Marks v. King

13 Abb. N. Cas. 374 | N.Y. Sup. Ct. | 1884

Learned, J.

It is admitted that the county judge could ex parte vacate the extension of time which he had granted (Code, sec. 772), and therefore it is not very material on the present motion what were his reasons. I cannot review the order which he made. But as the matter has been discussed, and as the reason is plainly given both in the affidavit and in the order of the county judge why the former order was vacated, I may briefly state my views.

It seems to me very plain from the language of section 779 that the stay of proceedings thereby declared begins only from the default of the party in not paying the costs. If no time is specified in the order, then this default does not exist until ten days after service of a copy of the order. To construe the section to mean that a party’s proceedings are instantly stayed *455from the very granting, or the very service of the order, would give him no time to comply with its requirements, and would be most unreasonable. The language of the section is plain, viz., that when the costs are not paid * * * within ten days after the service, &c., * * * all proceedings, &c., are stayed. The proceedings are not stayed, therefore, until the ten days have expired. Of course, under section 798, if the service is by mail double the time is allowed.

Three decisions are cited by the plaintiffs: Thaule agt. Frost (1 Abb. N. C., 293); Lyons agt. Murat (54 How. Pr., 23); Seward agt. Wilson (3 Abb. N. C., 50). The last only applies. That was a decision, in 1877, of the special term Hew York common pleas. I think it incorrect and should refuse to follow it.
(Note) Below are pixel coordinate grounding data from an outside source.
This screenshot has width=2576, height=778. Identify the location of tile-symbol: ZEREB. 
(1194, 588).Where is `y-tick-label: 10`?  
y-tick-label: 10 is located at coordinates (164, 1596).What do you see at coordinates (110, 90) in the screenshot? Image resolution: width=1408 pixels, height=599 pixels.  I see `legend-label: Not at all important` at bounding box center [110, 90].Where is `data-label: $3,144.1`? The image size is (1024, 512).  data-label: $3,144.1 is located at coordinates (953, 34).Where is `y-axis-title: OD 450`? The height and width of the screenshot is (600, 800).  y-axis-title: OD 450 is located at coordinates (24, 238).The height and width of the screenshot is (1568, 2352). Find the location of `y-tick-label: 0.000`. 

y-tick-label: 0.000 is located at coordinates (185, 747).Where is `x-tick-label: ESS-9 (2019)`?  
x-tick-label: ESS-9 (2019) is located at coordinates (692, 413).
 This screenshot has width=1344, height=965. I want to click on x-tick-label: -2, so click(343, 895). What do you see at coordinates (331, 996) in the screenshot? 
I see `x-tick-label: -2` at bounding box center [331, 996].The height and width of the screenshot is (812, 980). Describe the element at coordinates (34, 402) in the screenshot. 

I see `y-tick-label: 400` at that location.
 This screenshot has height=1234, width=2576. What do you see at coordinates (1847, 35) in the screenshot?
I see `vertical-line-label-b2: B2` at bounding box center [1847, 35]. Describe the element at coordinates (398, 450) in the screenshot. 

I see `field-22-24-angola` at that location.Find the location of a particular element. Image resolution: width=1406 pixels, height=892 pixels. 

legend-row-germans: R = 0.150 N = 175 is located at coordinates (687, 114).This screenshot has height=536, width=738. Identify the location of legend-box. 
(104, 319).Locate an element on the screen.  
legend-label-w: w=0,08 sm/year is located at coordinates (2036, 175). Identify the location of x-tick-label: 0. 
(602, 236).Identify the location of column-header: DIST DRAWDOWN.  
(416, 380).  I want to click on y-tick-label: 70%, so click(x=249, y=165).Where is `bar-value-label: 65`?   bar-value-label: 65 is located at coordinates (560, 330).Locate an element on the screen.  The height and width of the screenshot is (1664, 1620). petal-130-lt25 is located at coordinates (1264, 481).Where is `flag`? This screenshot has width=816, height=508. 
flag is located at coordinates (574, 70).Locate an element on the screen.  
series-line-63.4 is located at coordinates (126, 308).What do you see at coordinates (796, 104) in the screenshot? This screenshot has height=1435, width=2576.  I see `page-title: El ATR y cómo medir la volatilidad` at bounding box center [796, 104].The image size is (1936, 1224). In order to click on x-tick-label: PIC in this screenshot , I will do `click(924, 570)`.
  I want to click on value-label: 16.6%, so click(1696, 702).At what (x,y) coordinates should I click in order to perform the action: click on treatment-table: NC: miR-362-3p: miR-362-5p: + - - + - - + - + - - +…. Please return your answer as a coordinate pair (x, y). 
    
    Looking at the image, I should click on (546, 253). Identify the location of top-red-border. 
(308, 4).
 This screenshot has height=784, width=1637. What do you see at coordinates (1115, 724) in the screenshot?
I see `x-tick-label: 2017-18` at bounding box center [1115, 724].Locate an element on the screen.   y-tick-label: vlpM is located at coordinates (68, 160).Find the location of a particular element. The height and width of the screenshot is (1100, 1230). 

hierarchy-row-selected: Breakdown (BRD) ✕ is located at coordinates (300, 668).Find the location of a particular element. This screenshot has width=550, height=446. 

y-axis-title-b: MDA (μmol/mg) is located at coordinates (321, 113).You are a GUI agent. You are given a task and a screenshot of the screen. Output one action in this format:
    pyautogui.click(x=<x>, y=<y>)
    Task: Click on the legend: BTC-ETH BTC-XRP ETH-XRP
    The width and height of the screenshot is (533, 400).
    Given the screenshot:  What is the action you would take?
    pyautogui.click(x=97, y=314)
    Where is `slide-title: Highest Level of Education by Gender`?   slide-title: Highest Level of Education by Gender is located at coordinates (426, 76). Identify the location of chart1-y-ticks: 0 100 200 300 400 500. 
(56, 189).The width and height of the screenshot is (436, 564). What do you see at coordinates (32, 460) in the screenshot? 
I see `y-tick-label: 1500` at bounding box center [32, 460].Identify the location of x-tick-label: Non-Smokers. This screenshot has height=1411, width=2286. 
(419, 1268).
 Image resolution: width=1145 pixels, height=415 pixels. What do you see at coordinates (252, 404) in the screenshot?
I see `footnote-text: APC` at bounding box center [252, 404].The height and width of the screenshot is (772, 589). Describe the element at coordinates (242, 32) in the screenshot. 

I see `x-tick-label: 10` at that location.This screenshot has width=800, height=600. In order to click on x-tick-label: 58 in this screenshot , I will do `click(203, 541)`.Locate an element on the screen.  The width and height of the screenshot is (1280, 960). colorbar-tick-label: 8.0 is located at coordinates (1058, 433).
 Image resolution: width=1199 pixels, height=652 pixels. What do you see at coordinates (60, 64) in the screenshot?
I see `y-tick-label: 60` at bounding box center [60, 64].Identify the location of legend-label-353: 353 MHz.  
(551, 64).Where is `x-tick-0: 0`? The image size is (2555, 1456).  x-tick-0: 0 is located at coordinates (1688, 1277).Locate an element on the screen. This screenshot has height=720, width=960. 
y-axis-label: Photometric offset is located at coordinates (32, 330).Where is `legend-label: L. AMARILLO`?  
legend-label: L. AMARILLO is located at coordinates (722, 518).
The learned judge who decided it seems not to have considered the question now presented, and in passing. I may say that I am not certain that a stay of proceedings prevents the obtaining of further time to answer. The plaintiffs, however, were regular in entering their judgment, because the county judge, as has been said, could vacate his order extending.the time, and did so, hence the defendant can only ask to come in as a matter of favor. As he swears to merits, and as he has paid the ten dollars costs, it is reasonable that he should be allowed te some in on the usual terms. He must pay ten dollars costs of motion and fifteen dollars and fifty cents costs of judgment and clerk’s fee, and upon such payment the default may be opened and the defendant allowed to answer. The costs to be paid and the answer served on or before March eighth. If not so paid, then the plaintiffs to have ten dollars costs of this motion.